Muhammad's kite was one of thousands that filled the sky at the 15th annual Kids and Kites Festival. The free festival was hosted by the city's Department of Cultural Affairs and Special Events at Lincoln Park's Cricket Hill.
Muhammad, of Hyde Park, said he brought his two sons because he wanted to spark their interest in aviation.
"I never had that opportunity as a youngster, but I swore I was going to try to do that for my sons," he said.
Muhammad said it was the first time his older son, Malik Ali, would fly a kite.
"Once we get this in the air and he sees he can control it, oh yeah, then he'll be excited," he said.
The festival brought out kids and parents, novices and aficionados, and even professional kite flyers.
Ed Brunt, of Rogers Park, said he has been flying kites for 12 years. Brunt was one of the few who put on kite flying demonstrations in the designated area for professionals. He said "professional" may be a bit of a misnomer though because he doesn't get paid.

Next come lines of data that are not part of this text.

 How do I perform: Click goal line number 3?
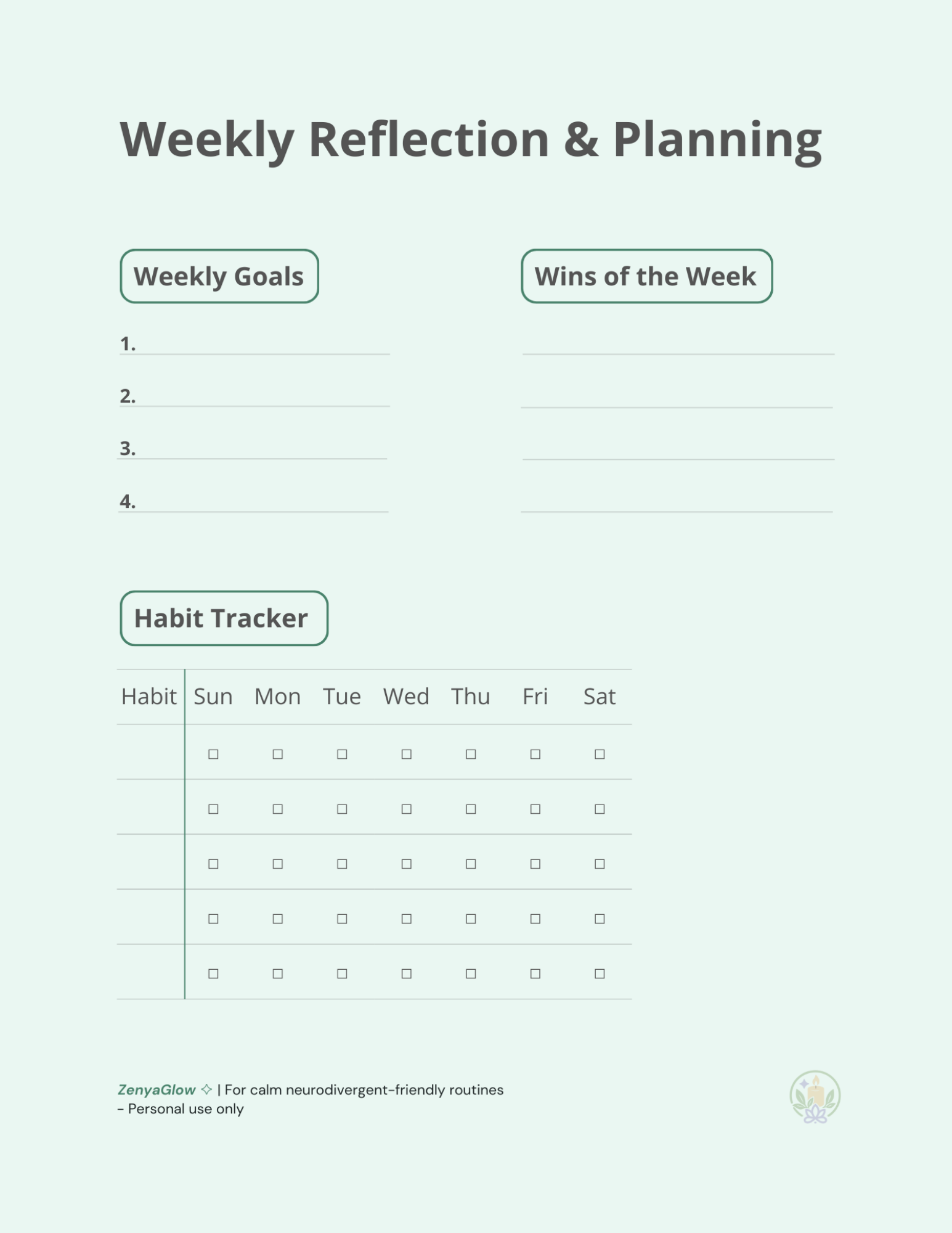253,450
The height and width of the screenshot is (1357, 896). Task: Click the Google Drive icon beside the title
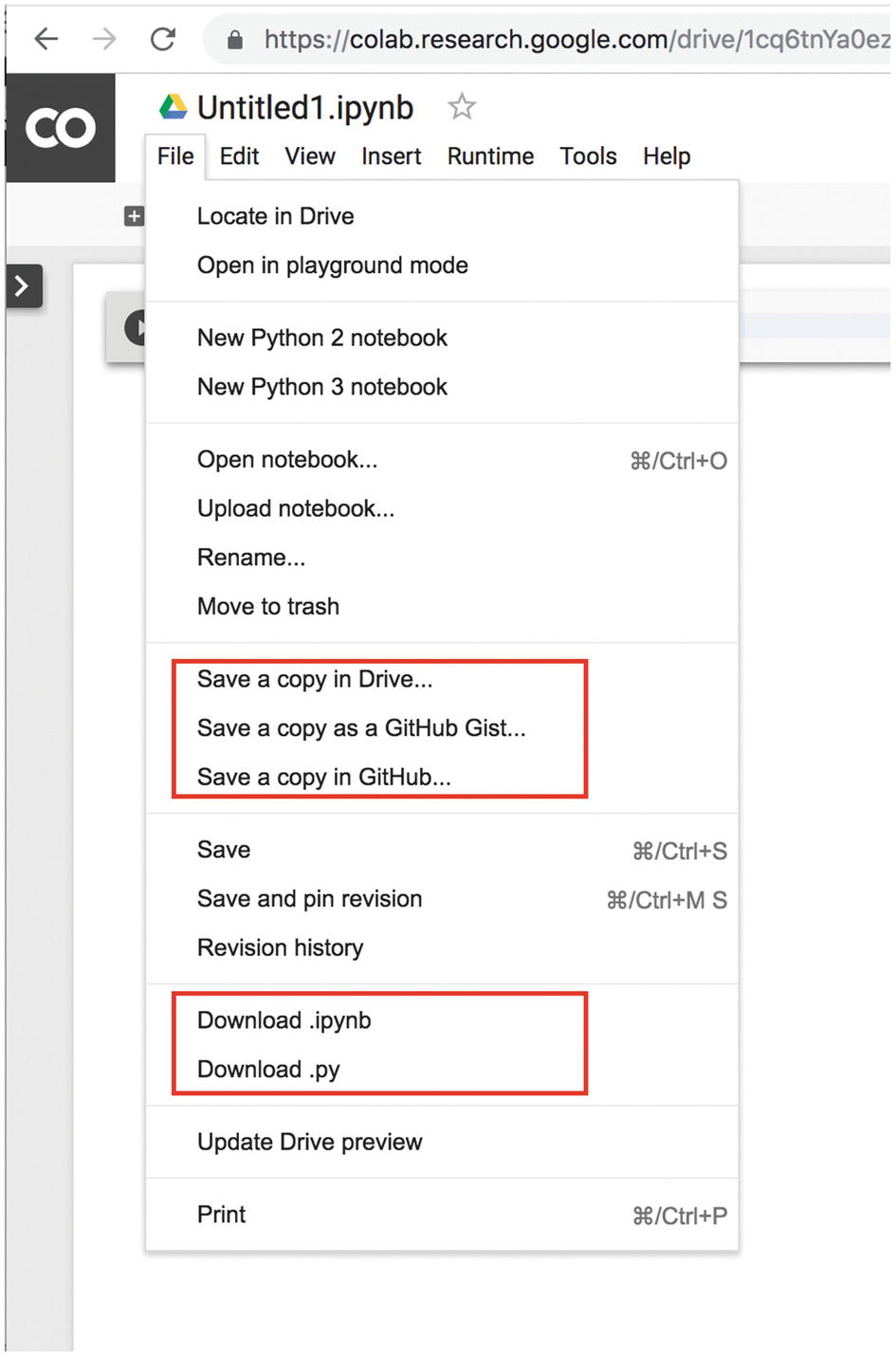173,107
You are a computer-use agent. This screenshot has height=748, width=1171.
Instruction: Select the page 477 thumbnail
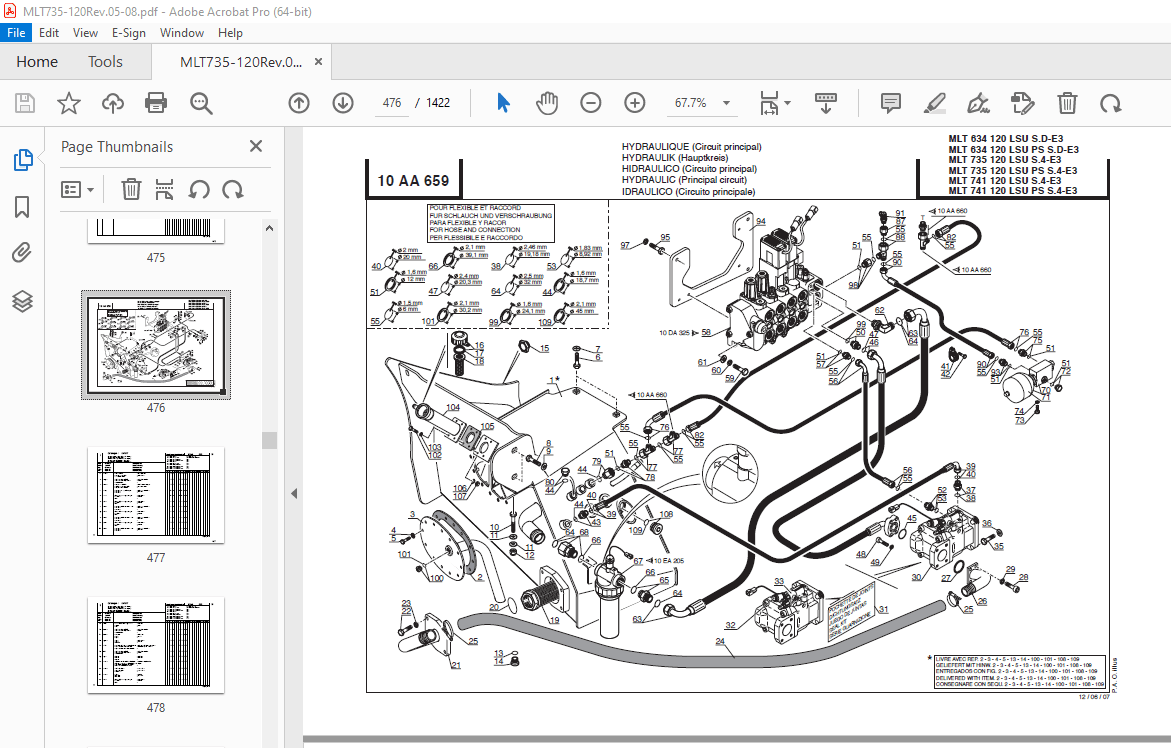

Still, he has been flying kites at the festival in the professional area for about eight years. He said it took him a little while to build up the confidence and skill before being called up to the "big leagues."
"It's all a matter of touch, and then of course, you just count on the wind to stay consistent," Brunt said. "Practice makes perfect, it's all it is."
Brunt said he loves kite flying because it's simple.
"You know, it's one of those hobbies where once you make an investment all you need is wind…and it's just fun," he said.
In addition to professional demonstrations, kids enjoyed kite making, face painting and a piñata kite filled with candy. Festival goers were free to bring their own kites or buy them at the festival. The city also provided free kites.
Yvette Davis, from Lawndale, said she brought her nephews and nieces to the festival because she loved flying kites as a child.
She watched as the kids ran around the field trying to keep their kite in the air.
"They're not gonna stop talking about this," Davis said. "They're enjoying it. This is what they need."